All perfectly normal and understandable.
Those of us accustomed to a certain level of chaos – no matter how stressful we find it – can get thrown by calm. It’s not our normal.
Do your best to find a way to enjoy your break. And to quote a former mentor of mine: “feel the fear and do it anyway”
Denying the fear or judging it will feed it. Acknowledge it, reach out as you’re able and do what you can.
You’re a rockstar girl keep us posted
I think that getting away will be a huge relief and a huge guiltful thing at the same time. You have to remember, tho, that you need you to be okay.
It’s okay to be scared – your family will reassure you that you need to recharge. Let yourself relax – don’t leave your brain behind thinking of your kids.
Everyone needs a recharge.
I went on a 3 day spiritual retreat just a few months after an unexpected separation/divorce. My home was in chaos, my kids were all reeling, and it was (I felt) the worst possible time for me to leave. But I did it anyway, even though I was afraid to go and also feeling guilty because I wanted to go (the crazy is strong with me!) and a thousand other emotions.

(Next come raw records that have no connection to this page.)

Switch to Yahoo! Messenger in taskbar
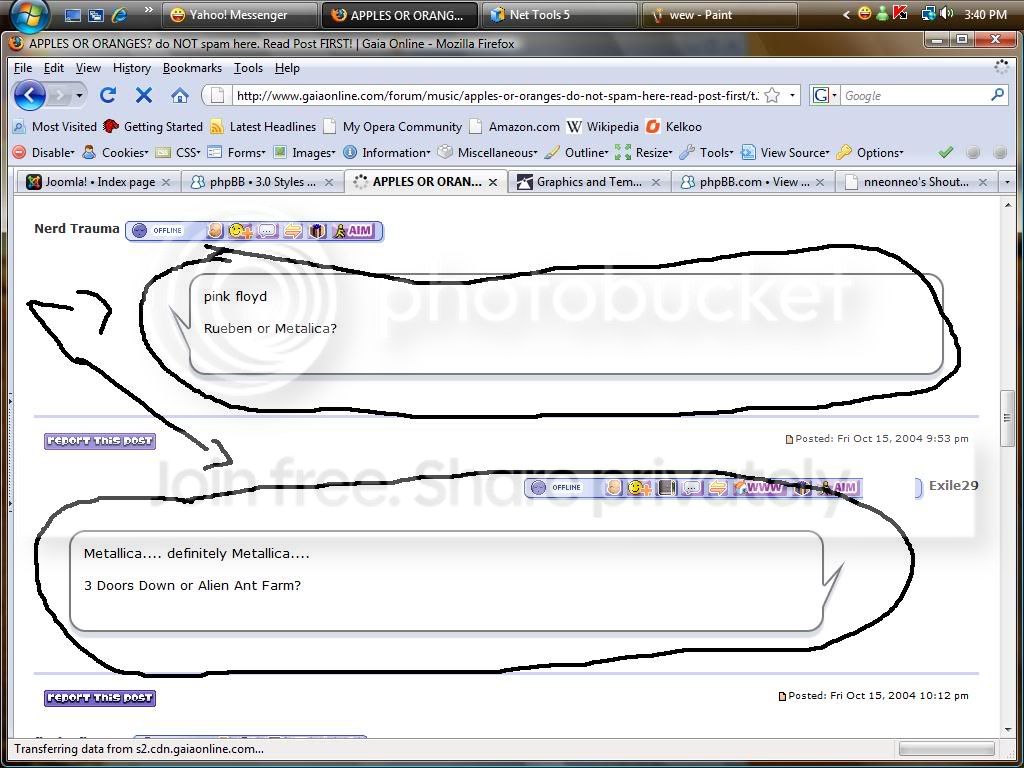The width and height of the screenshot is (1024, 768). click(237, 15)
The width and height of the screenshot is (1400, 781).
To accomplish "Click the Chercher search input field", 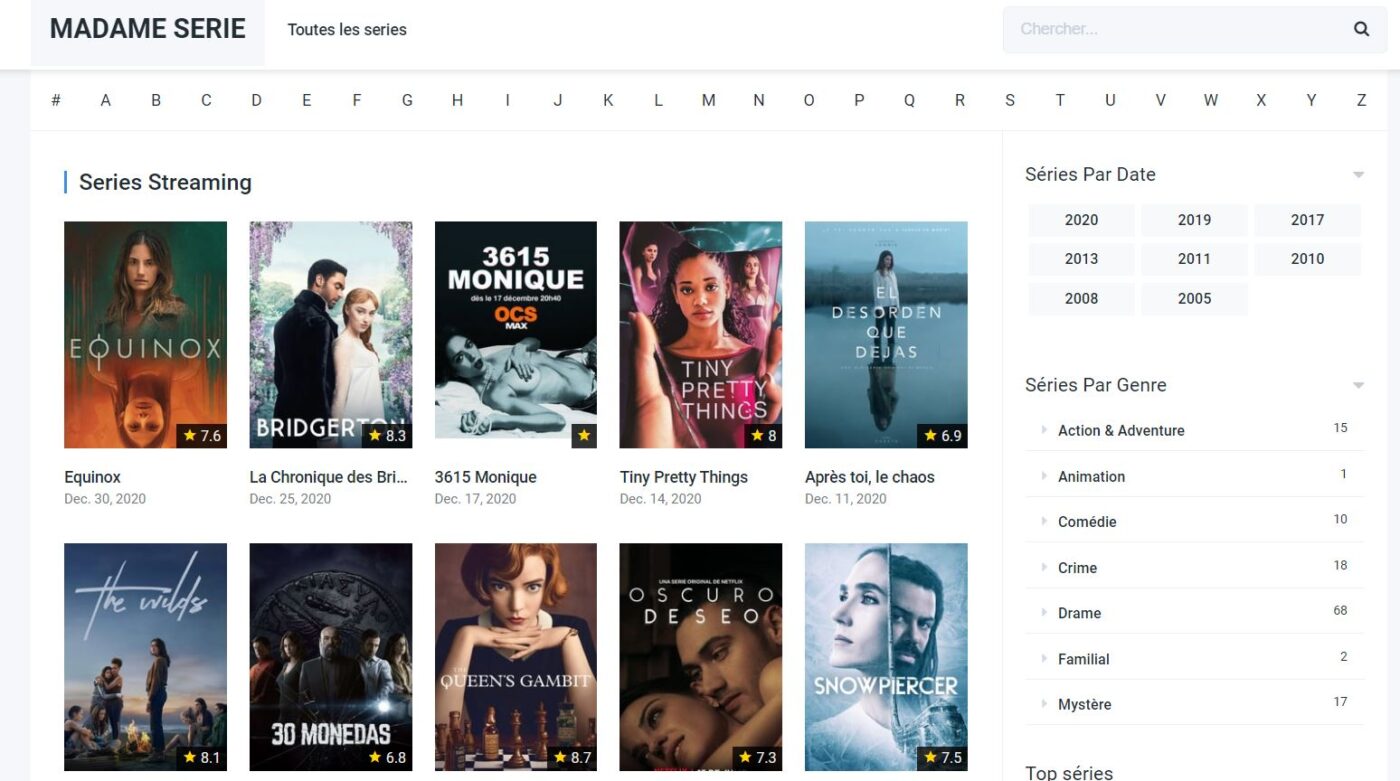I will [x=1176, y=29].
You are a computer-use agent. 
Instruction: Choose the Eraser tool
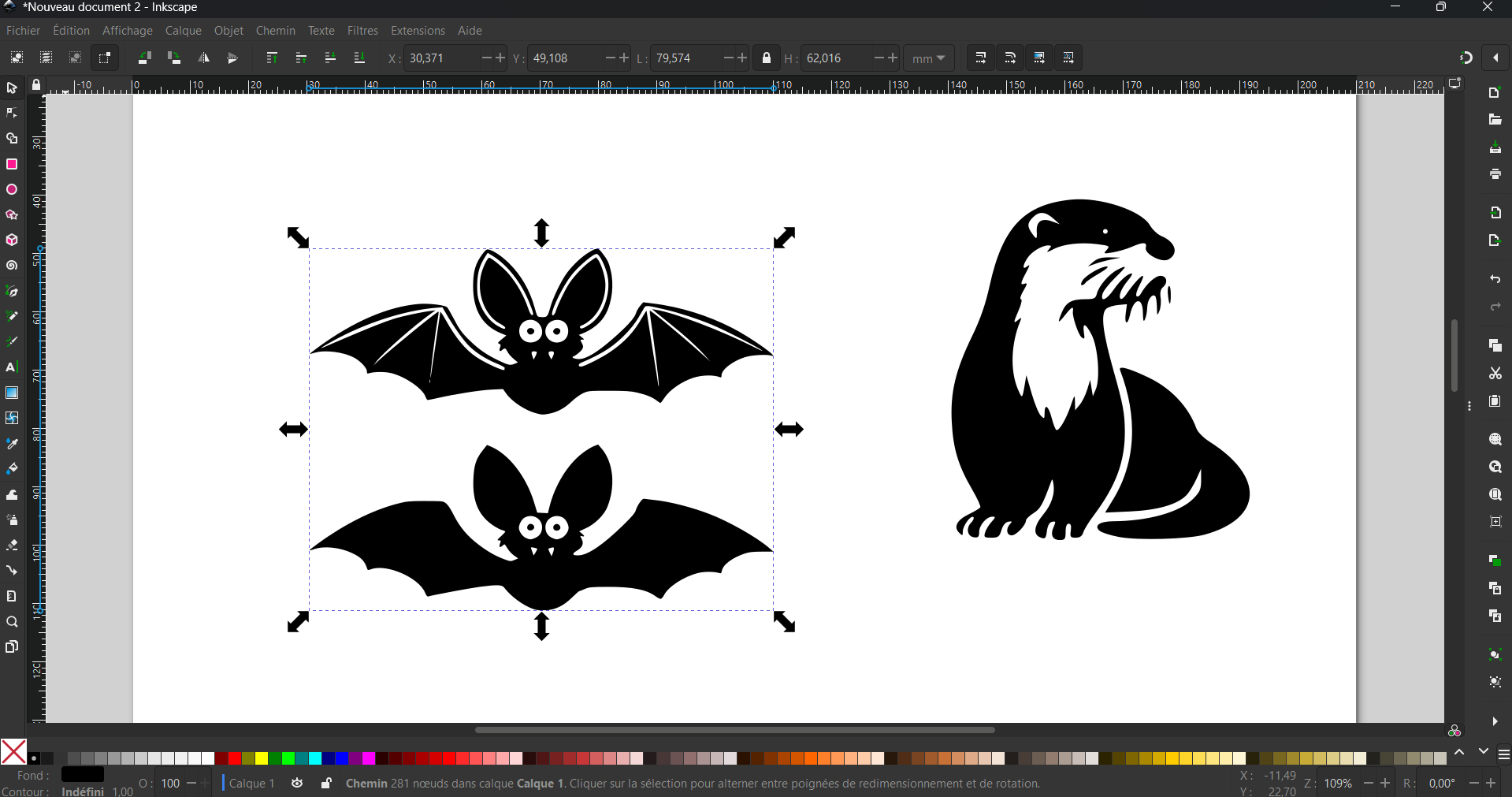pos(12,546)
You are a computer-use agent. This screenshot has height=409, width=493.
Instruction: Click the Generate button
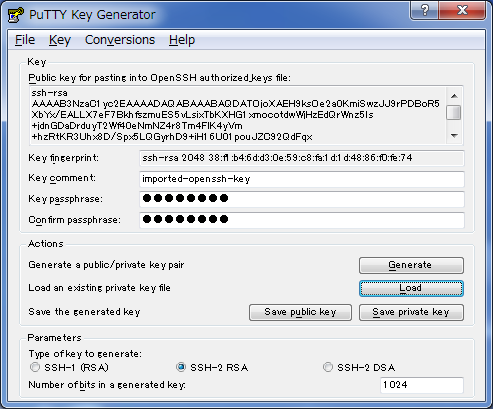(411, 265)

But I went, and it was healing. I suggest this: have a specific plan to deal with your pain if you have a flare-up. Practice what you will say to your family or print out a couple of articles about fibro to help them understand. And Be prepared for ALL THE TEARS. I spent the entire 2nd day of my retreat crying for no apparent reason. My therapist told me it was likely a response to the sudden cessation of accumulated months of being in constant fight-or-flight response.

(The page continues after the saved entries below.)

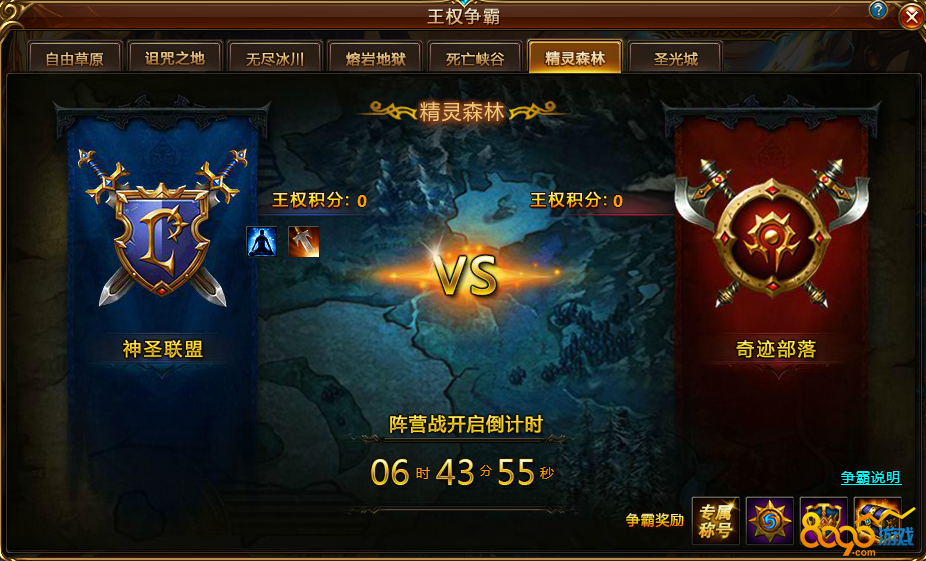Open the 诅咒之地 tab

click(x=175, y=58)

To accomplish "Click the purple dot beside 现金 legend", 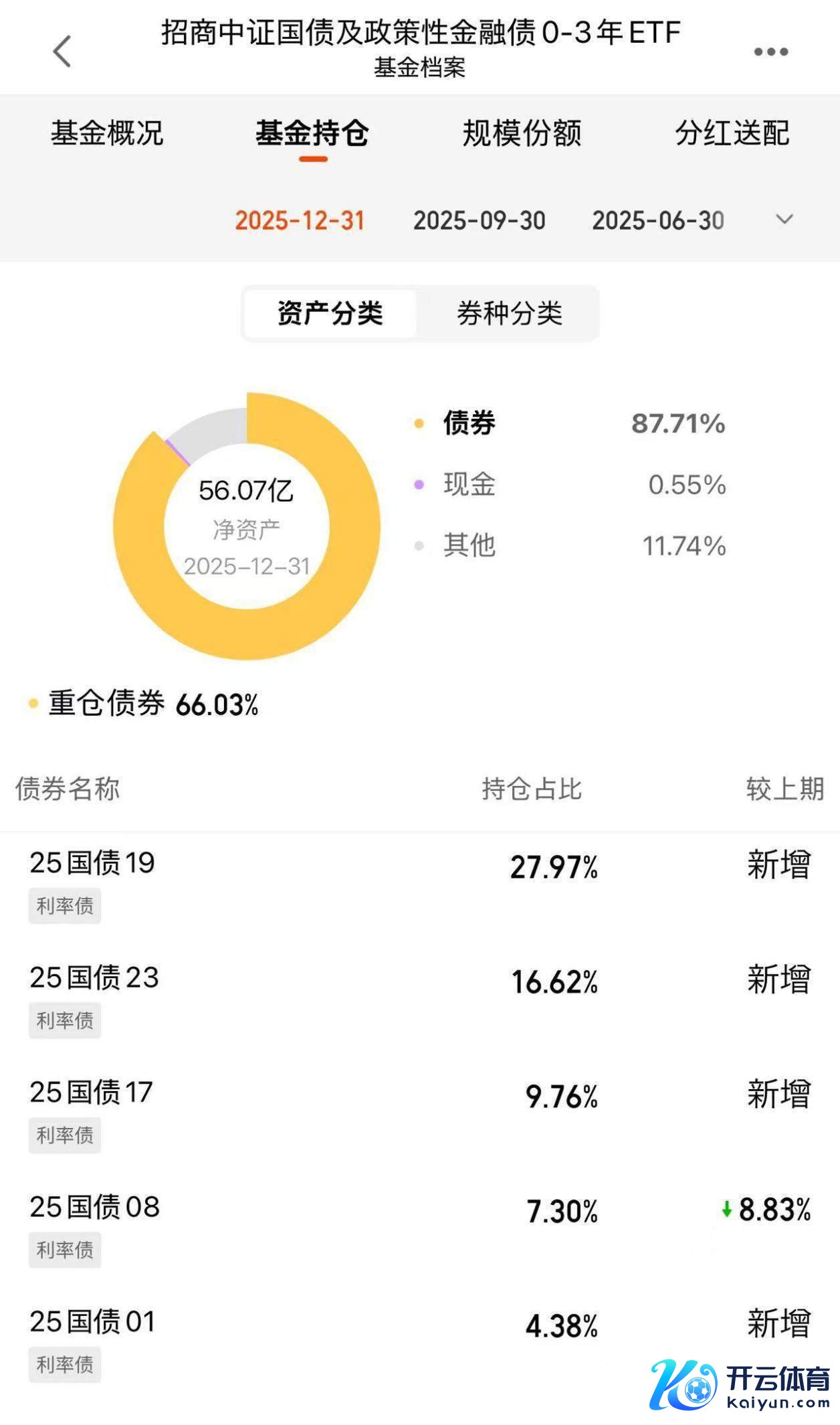I will [419, 484].
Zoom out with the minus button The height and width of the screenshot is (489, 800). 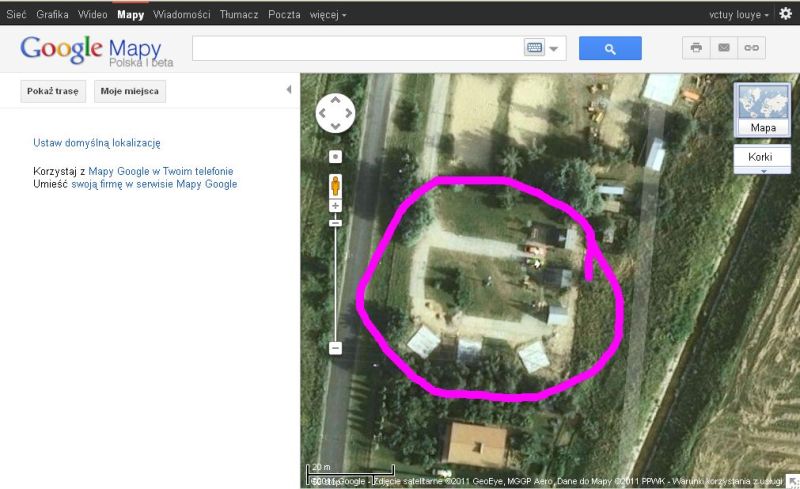click(336, 348)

And for what it’s worth, I think you are very, very brave to go do this hard thing. I hope it is wonderfully restorative for you, and it would be great if you came back and told us about it.
I hope you have a wonderful visit!
Not at all weird. We’re so not used to doing things for ourself so we constantly second guess our choices. You’ve earned this, so much. You got this!!! <3
I feel you. I have two on the spectrum. Guilt at the thought of having fun. Fear about recognizing it in the first place. Letting go is a necessity. Finding joy and respite will give you more energy to take on life.

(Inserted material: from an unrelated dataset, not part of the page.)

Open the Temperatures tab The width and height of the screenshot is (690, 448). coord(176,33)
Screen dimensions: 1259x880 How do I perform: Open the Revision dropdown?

I don’t know much, but, I know this: You can’t be expected to be what your kids need when you are too broken to do it. You need rest. You need at least a little space. Please give yourself permission to be good to yourself.
Not at all weird and good for you doing it even though it’s uncomfortable. We don’t take care of ourselves the way we should, and when we do, we feel like we’re doing something unspeakable. Go, have fun, do things that feel good and come home rejuvenated.
I think it’s equally scary and delightful to be alone and unsupervised for the first time in a long time. And I think that doing this will be a good time for you to remember who you are and who you are becoming. It’ll give you some much needed peace and quiet and it’ll give you space to pee uninterrupted. Enjoy every second.